Dream of the Red Chamber is one of China’s four classical novels. The others are Water Margin, Romance of the Three Kingdoms, and Journey to the West. Written during the mid-18th century of Qing Dynasty by Cao Xueqin, Chinese scholars regard the work as the apex of Chinese literature. The book primarily recounts relationships with women that Xueqin had in his youth as well as depicting the lifestyle, culture and atmosphere among the Chinese elite of that time. The book shows the fall of a prominent, wealthy family during the epoch.
Though condensed versions of the book exist, the complete text features over 120 chapters, 1300 pages and more than 700,000 words. Cao Xueqin wrote the first 80 chapters of the work while his editor, Gao E, added 40 more chapters to complete the masterpiece. Redologist, a term coined for scholars devoted to the novel, dispute how much Gao E contributed to the novel, but many believe that he wrote the last 40 chapters of the novel.
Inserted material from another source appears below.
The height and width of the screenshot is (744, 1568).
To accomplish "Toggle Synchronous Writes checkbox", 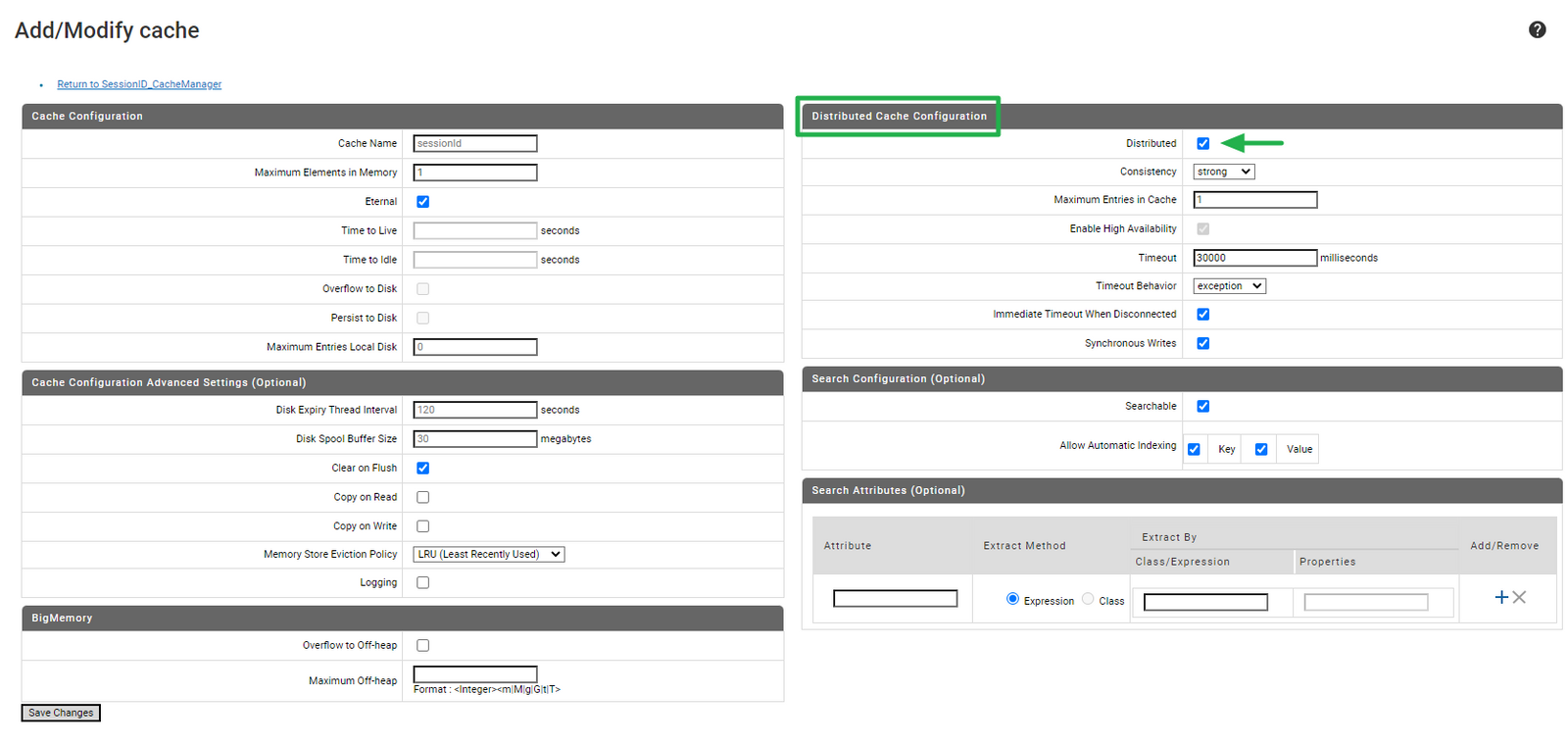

The book is loaded with over 400 minor characters and 30 major characters but the primary story focuses on the relationship between Jia Baoyu, a teenage boy, Lin Daiyu, a teenage girl and Jia’s love interest as well as Xue Baochai, also a teenage girl. Jia likes both girls, whom are his cousins, but loves Lin. Jia’s family arranges for him to marry Xue and so a complex love story unfolds that some liken to a Chinese version of Romeo and Juliet. During that period of Chinese history it was socially acceptable to either marry or be romantically involved with cousins within a family.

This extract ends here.